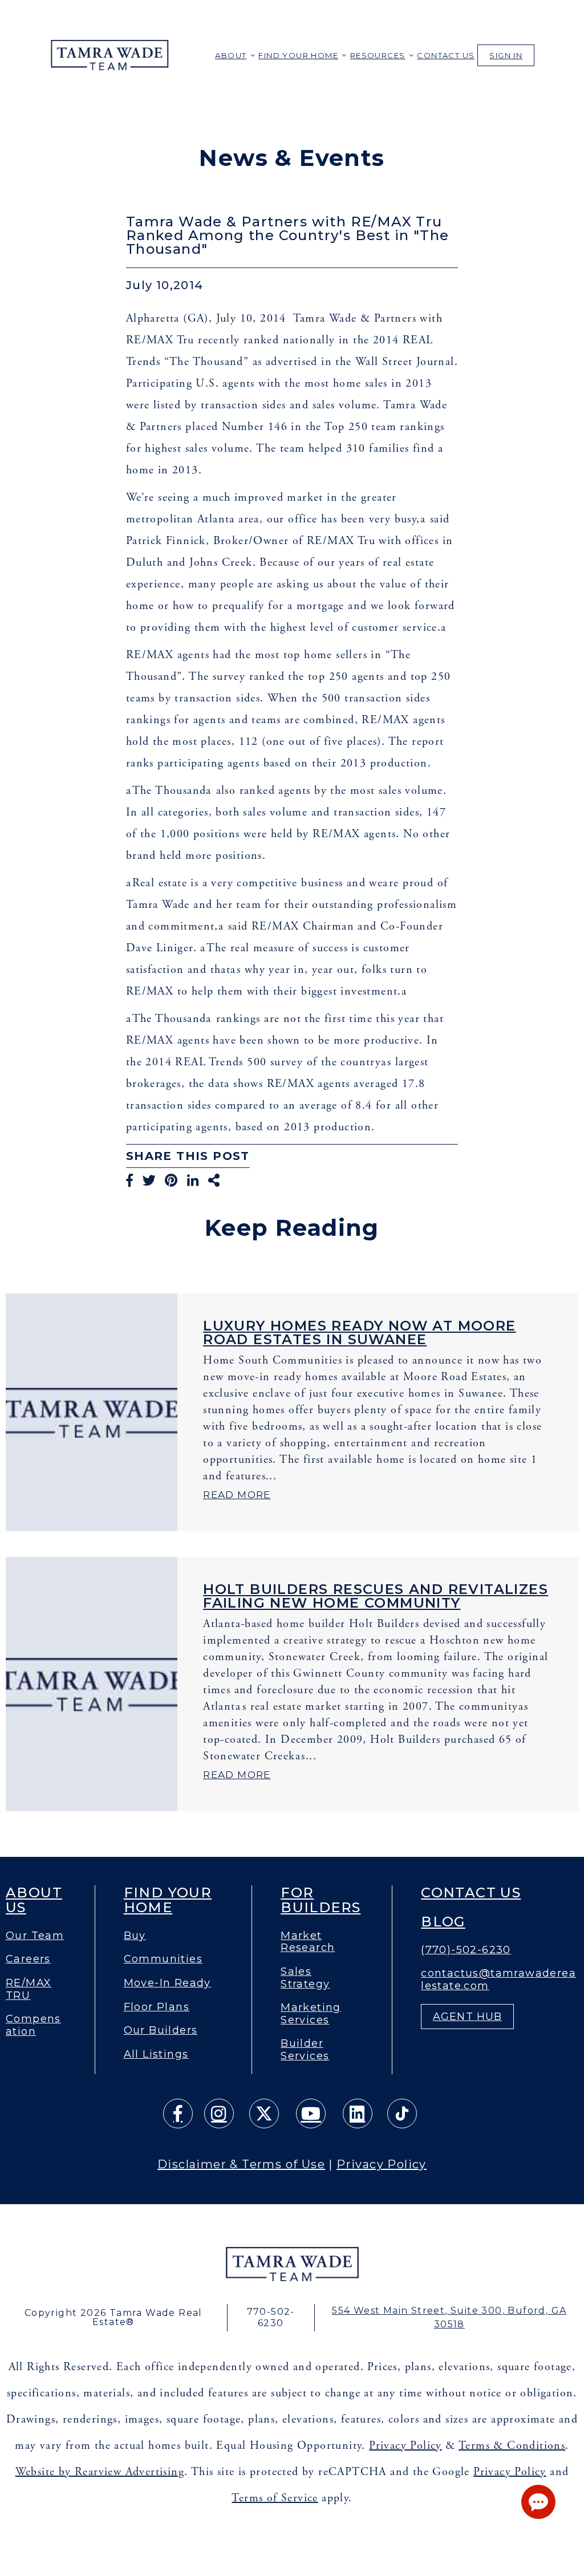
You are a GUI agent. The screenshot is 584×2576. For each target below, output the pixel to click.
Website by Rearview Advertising (99, 2472)
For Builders (320, 1900)
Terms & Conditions (512, 2446)
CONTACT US (445, 55)
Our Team (35, 1936)
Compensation (33, 2025)
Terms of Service (275, 2498)
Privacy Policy (381, 2164)
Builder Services (305, 2050)
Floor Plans (156, 2007)
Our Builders (161, 2031)
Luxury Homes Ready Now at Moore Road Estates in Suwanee (359, 1332)
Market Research (308, 1942)
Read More (237, 1494)
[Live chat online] (538, 2502)
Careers (28, 1959)
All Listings (156, 2054)
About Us (34, 1900)
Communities (163, 1959)
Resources (377, 55)
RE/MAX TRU (28, 1989)
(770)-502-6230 (466, 1950)
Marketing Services (311, 2014)
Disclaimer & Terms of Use (241, 2164)
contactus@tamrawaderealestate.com (498, 1980)
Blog (443, 1921)
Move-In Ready (167, 1983)
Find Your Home (298, 55)
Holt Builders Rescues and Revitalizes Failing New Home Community (375, 1596)
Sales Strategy (305, 1978)
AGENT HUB (467, 2017)
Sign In (505, 55)
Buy (135, 1936)
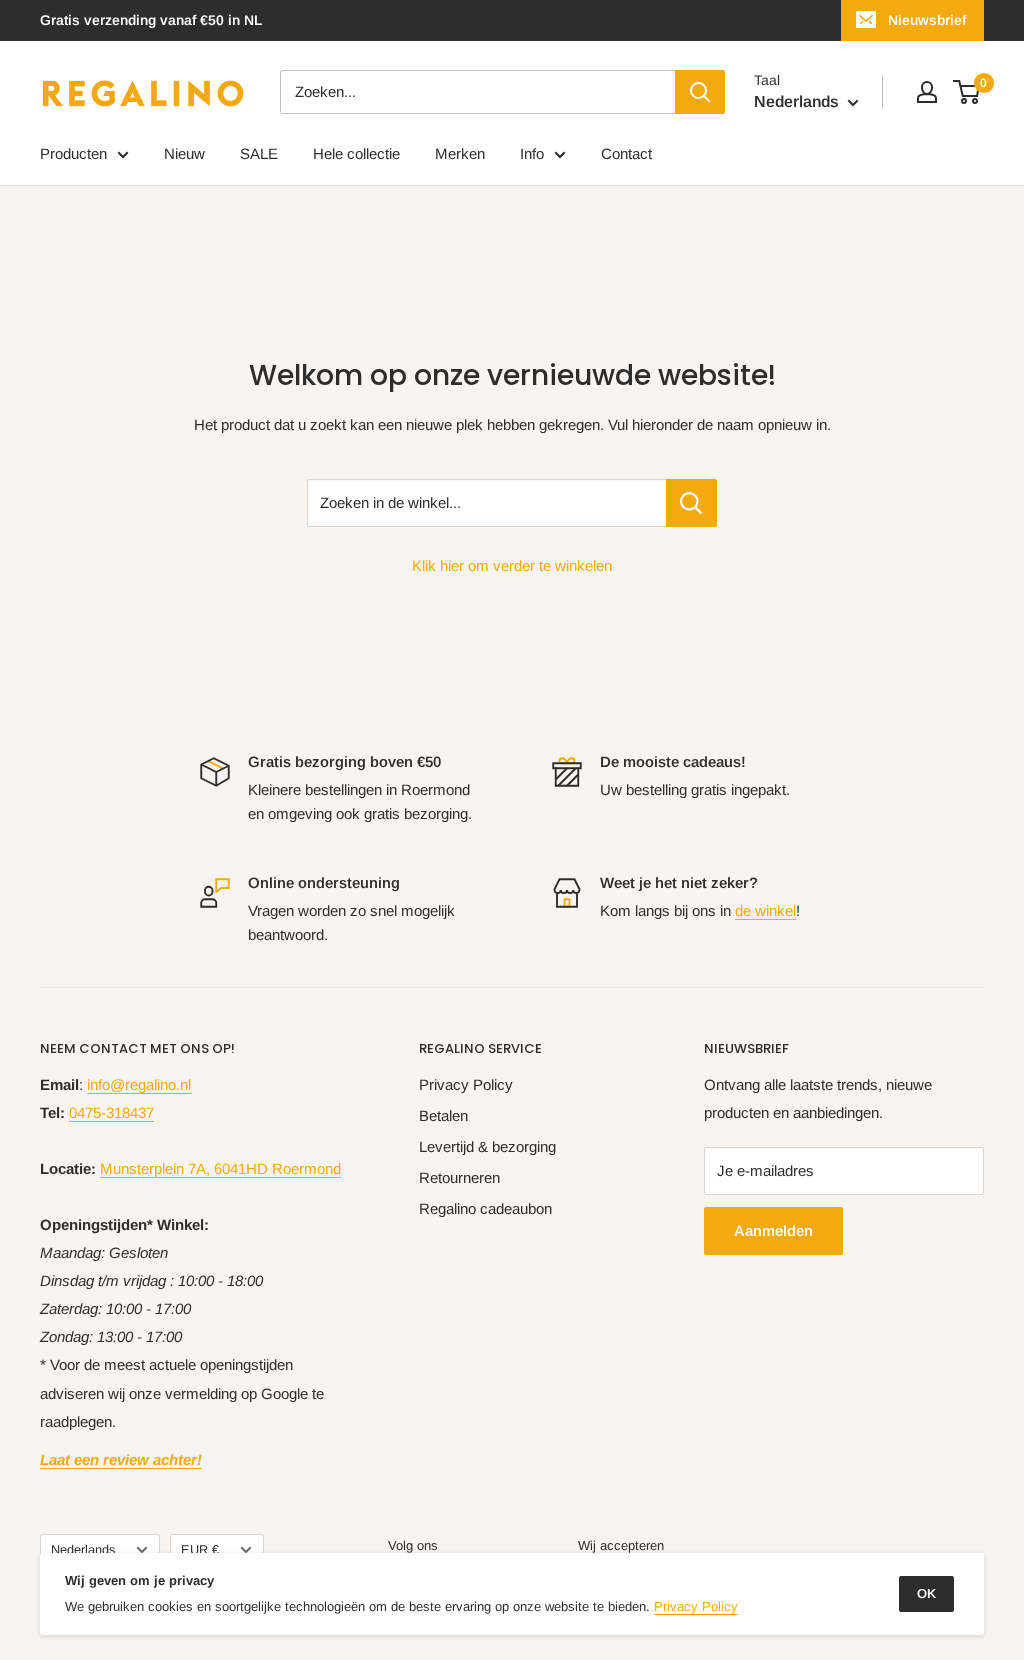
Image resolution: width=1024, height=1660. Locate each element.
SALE (259, 153)
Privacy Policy (466, 1084)
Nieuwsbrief (927, 20)
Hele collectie (356, 153)
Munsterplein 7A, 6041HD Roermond (220, 1168)
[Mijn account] (927, 92)
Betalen (443, 1115)
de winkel (765, 910)
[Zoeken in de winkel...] (691, 503)
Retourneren (459, 1177)
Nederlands (83, 1549)
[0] (967, 92)
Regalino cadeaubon (485, 1208)
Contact (626, 153)
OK (926, 1593)
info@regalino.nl (139, 1084)
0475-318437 (111, 1112)
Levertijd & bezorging (487, 1146)
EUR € (200, 1549)
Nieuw (184, 153)
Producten (73, 153)
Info (532, 153)
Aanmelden (773, 1230)
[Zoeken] (700, 92)
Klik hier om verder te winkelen (512, 565)
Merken (460, 153)
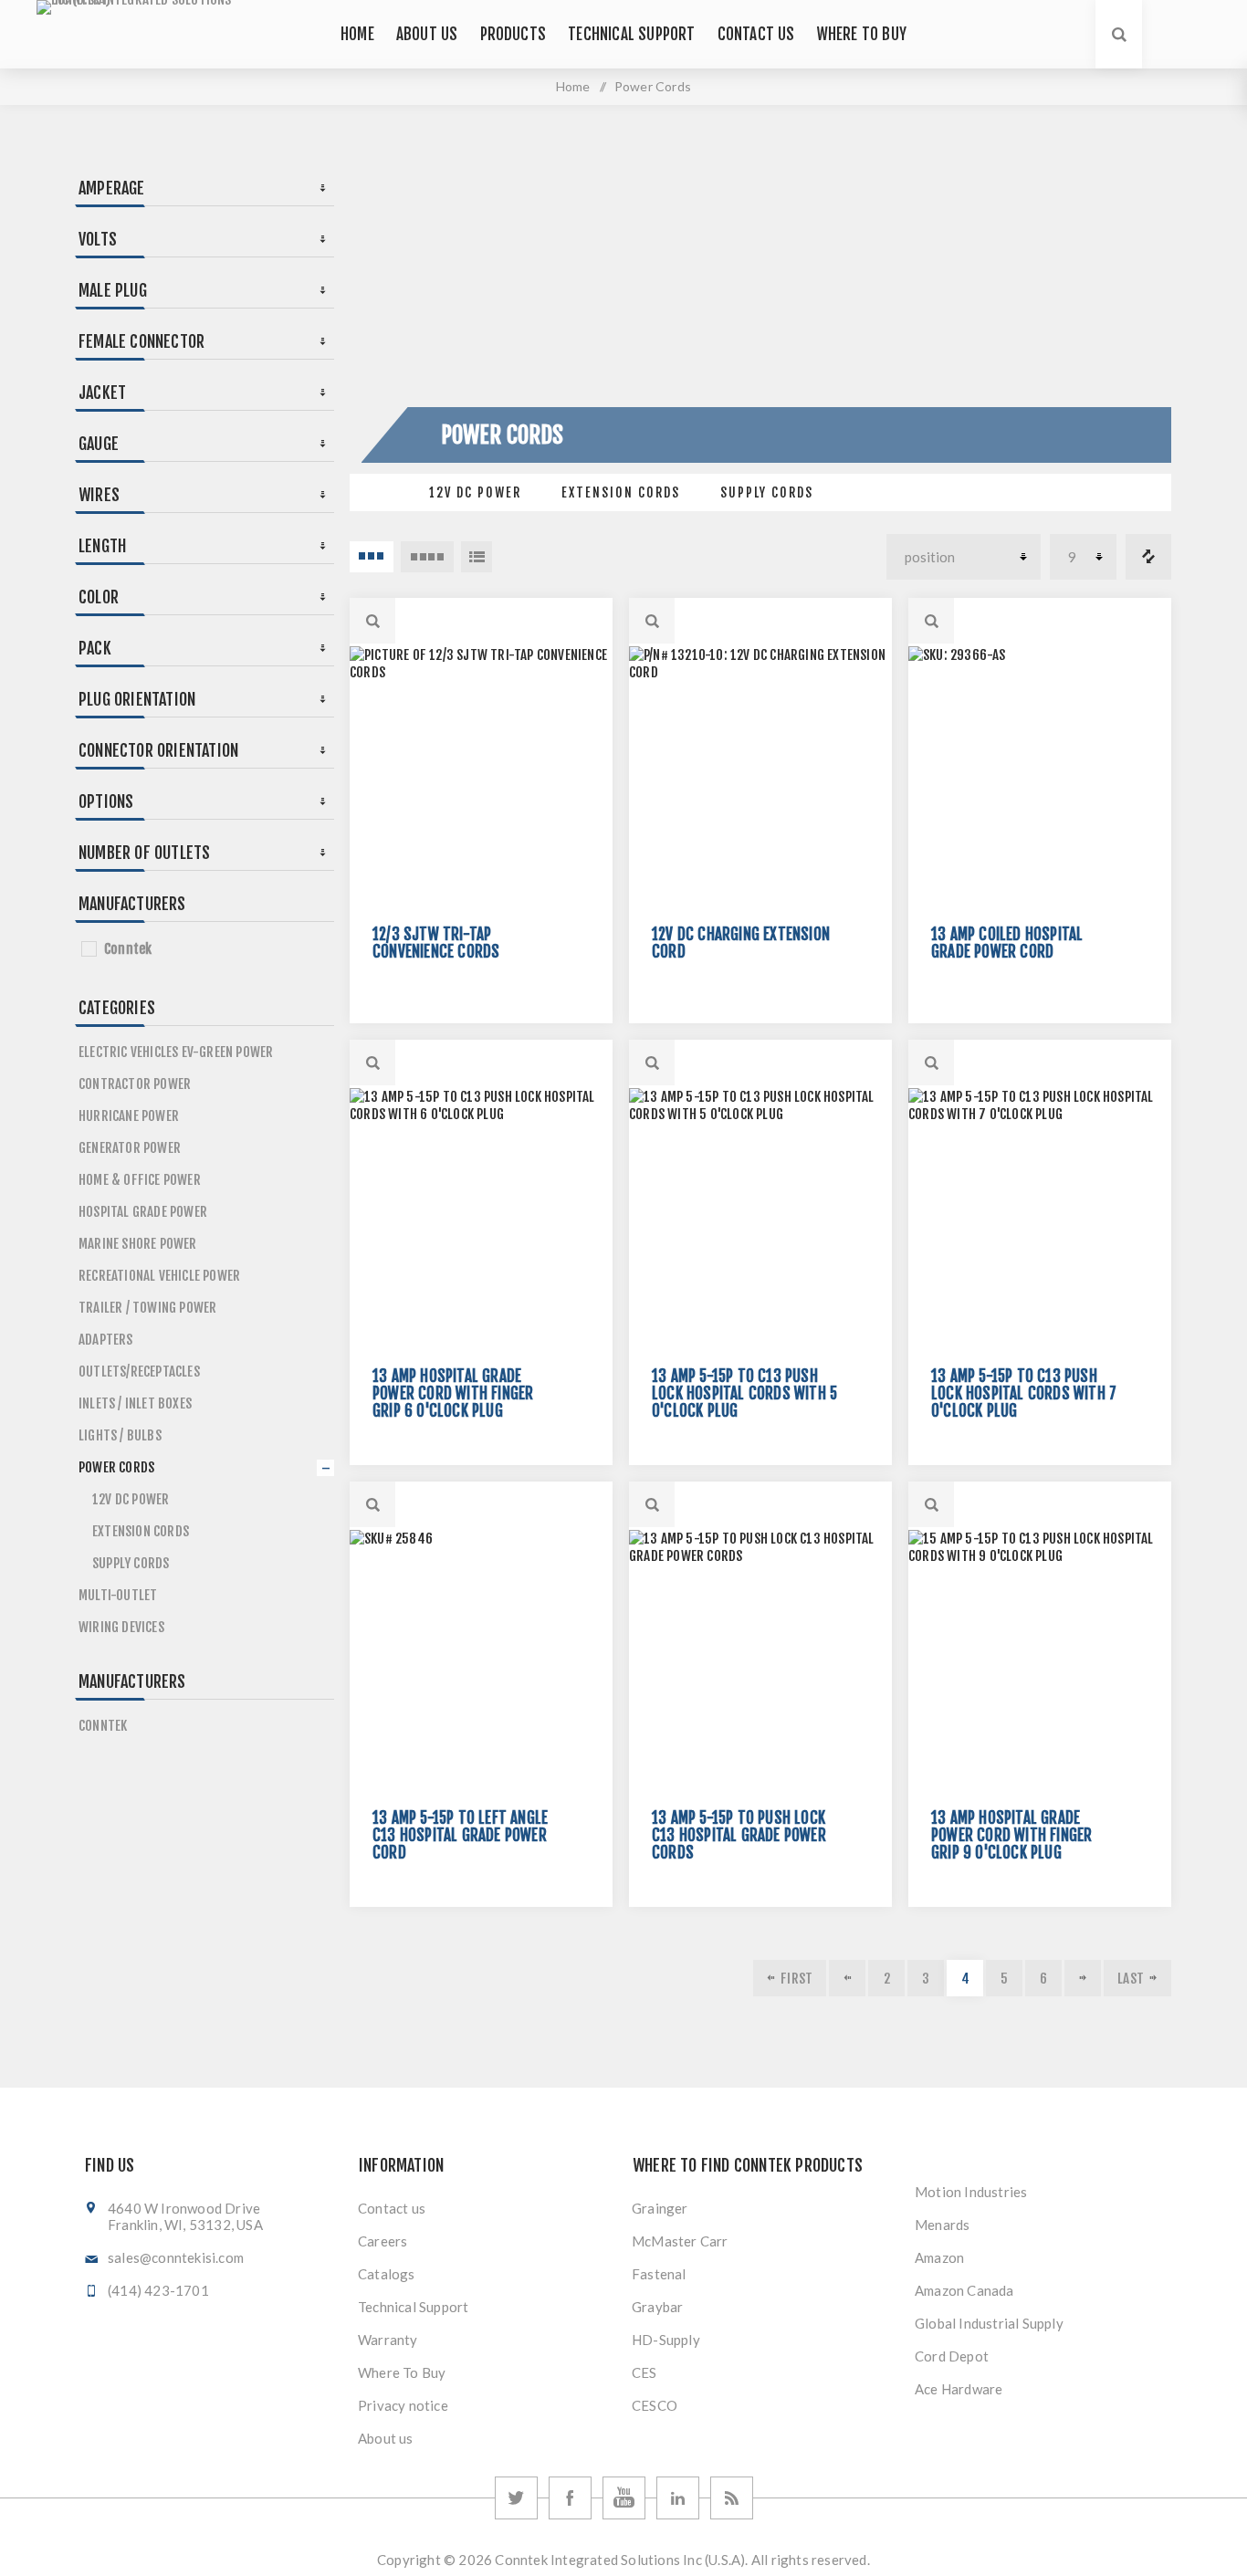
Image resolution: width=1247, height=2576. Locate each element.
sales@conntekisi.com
====
• WHAT YOU SHOULD DO
Each line that contains the string "element" should be copied from the data above.

• THE ANSWER
Image resolution: width=1024, height=1660. Locate each element.
Image resolution: width=1247, height=2576. Locate each element.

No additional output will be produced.